Security

We Strive to Provide the Safest Environment Possible for Our Customers

Symantec SSL Encryption

ssl-iconThe myFinancialAnswers website uses Symantec (formerly VeriSign) Secure Site Pro SSL Certificates with a minimum of 128-bit encryption, and – when participants’ web browsers support it – up to 256-bit encryption.

Physical Security of Your Data

The myFinancialAnswers (MFA) software uses the same security measures that Intuit uses, which include:

  • Your login information for financial institutions is saved in SSAE-16 complaint data centers.
  • All access is strictly controlled and logged.
  • Each endpoint part of a transaction has security measures that ensures message integrity and protects the message from being read by eavesdroppers.

servers

On our servers, we have firewalls that avoid access from any unknown addresses, ensuring that only the MFA website can access our database.

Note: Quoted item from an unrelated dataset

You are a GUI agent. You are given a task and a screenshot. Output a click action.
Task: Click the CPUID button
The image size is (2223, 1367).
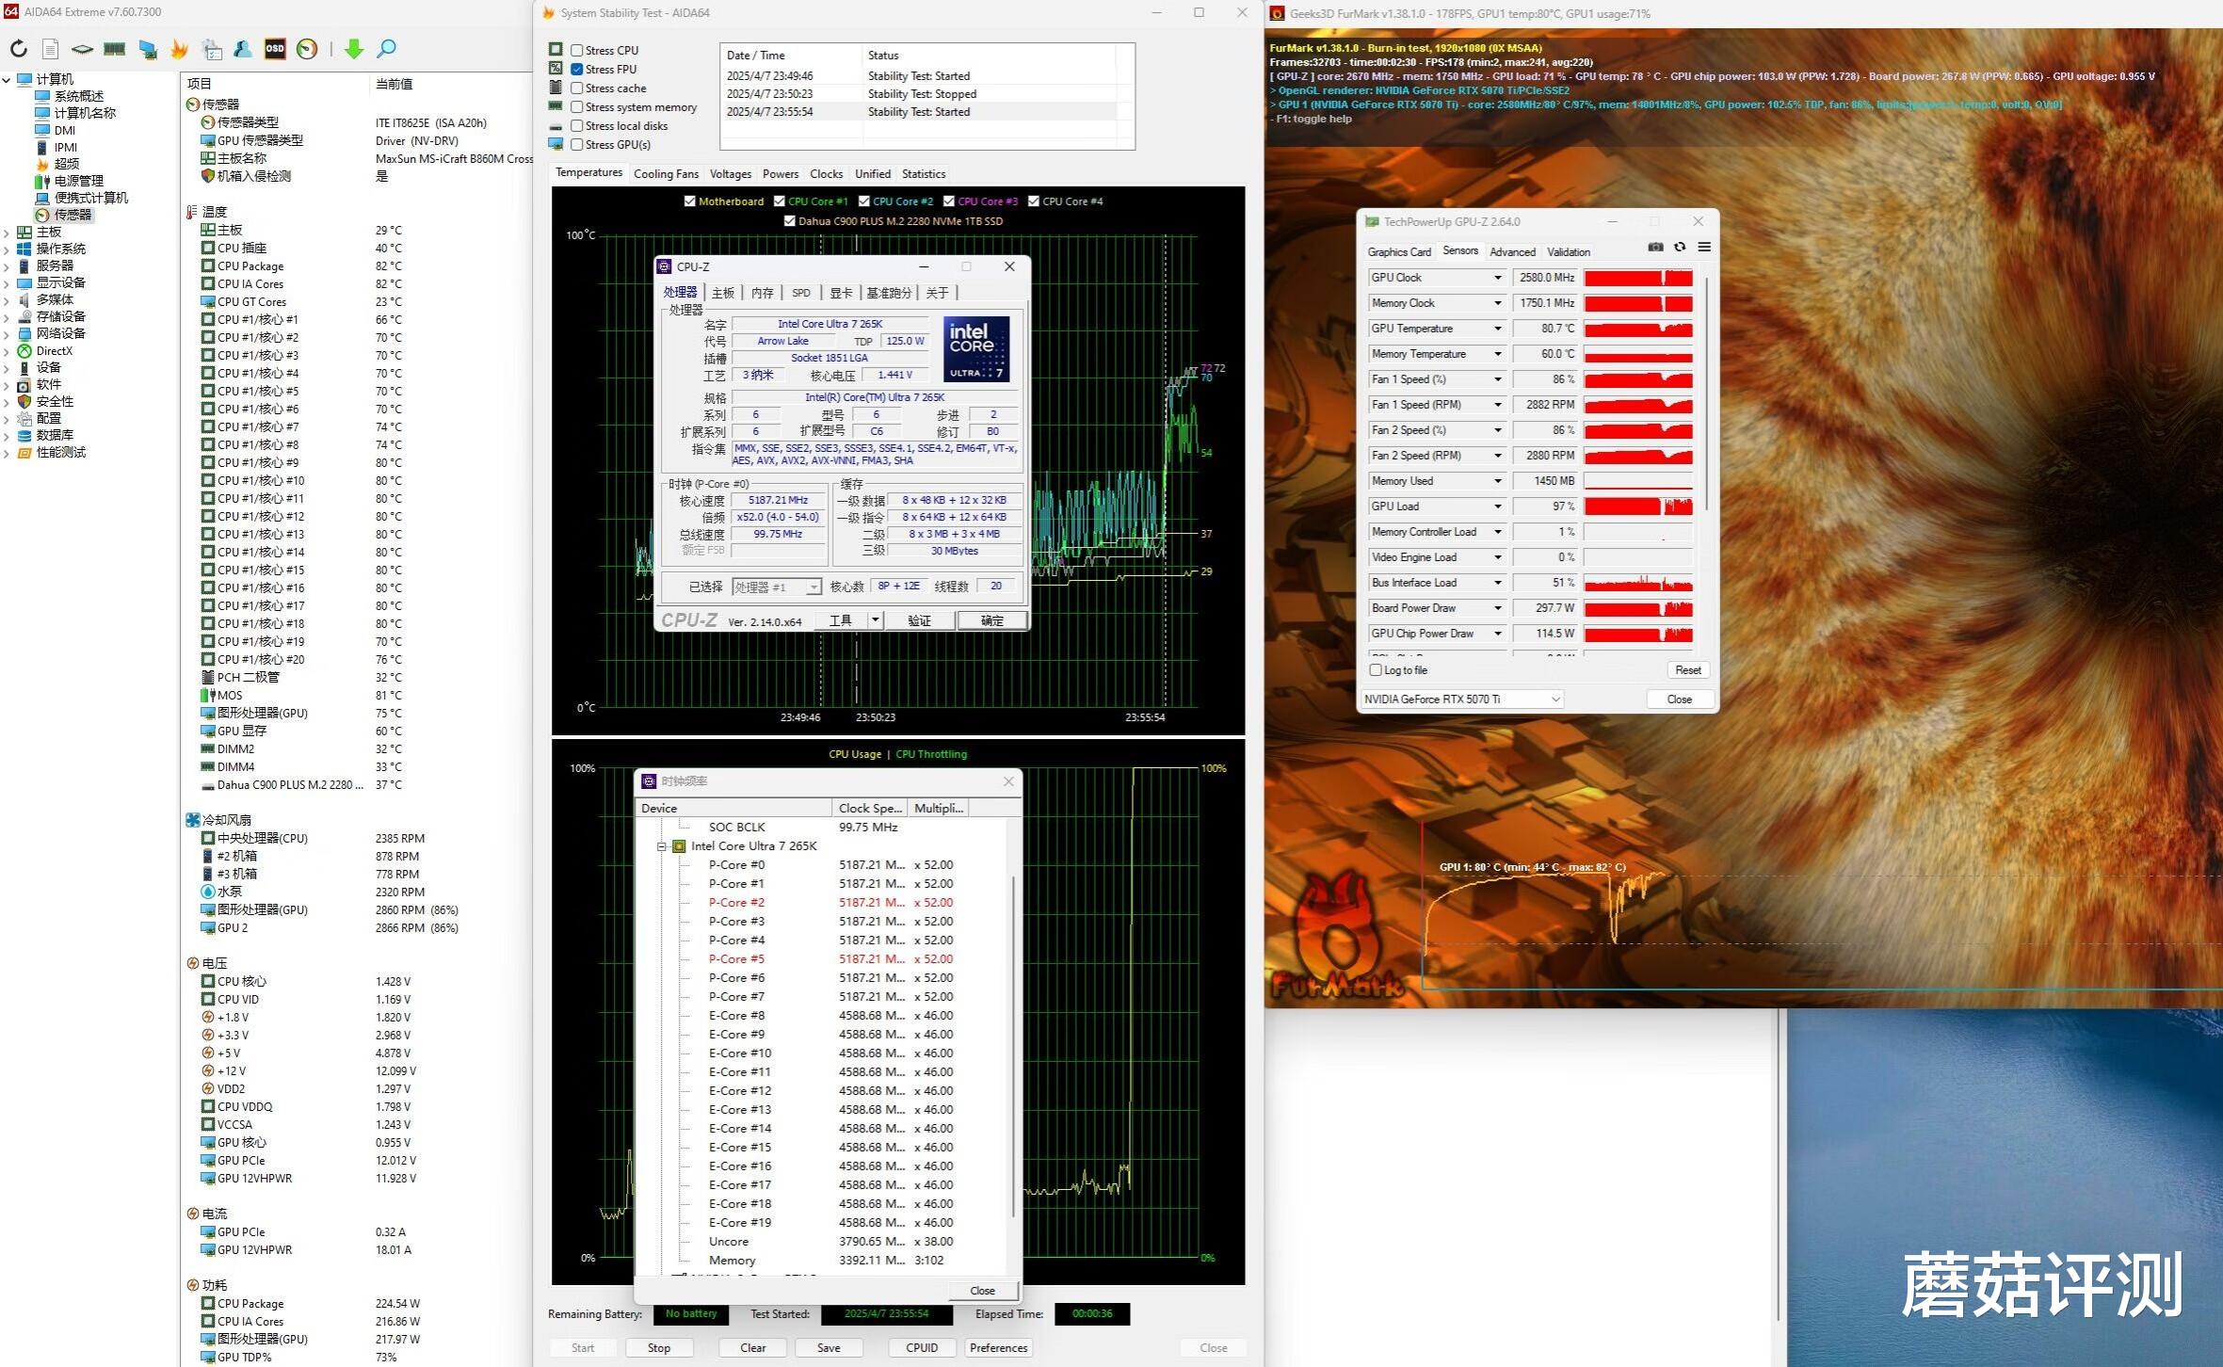tap(921, 1348)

Our databases are automatically backed up every day.

Electronic Security of Your Data

When you access your data on the myFinancialAnswers server, any personally identifiable customer information (PII) is encrypted before traveling over the internet using the Secure Socket Layer (SSL) protocol.

The only sensitive PII data that MFA collects is your date of birth.

In the database, your password and other sensitive information is encrypted using the BCrypt algorithm and in order to get the best of it we enforce the use of a password with more than 8 characters.

Additional Protections

MFA limits the ability of someone else from associating your sensitive information with a particular data source. The only required information is your birth date, state of residence and email address.

MFA needs your birth date and state of residence for retirement and tax calculations. Your email is required for communication purposes.

Please remember: your user ID and password allow you to access the information you have entered in prior sessions. It is important that you:

  • Choose a password that is not obvious
  • Protect your User ID and password from unauthorized discovery or use.
1) Statement on Standards for Attestation Engagements (SSAE) No. 16 is the authoritative guidance that allows service providers to disclose their control processes to their customers (and their customers’ auditors) in a uniform reporting format. SSAE-16 audit reports on the effectiveness of internal controls at service organizations.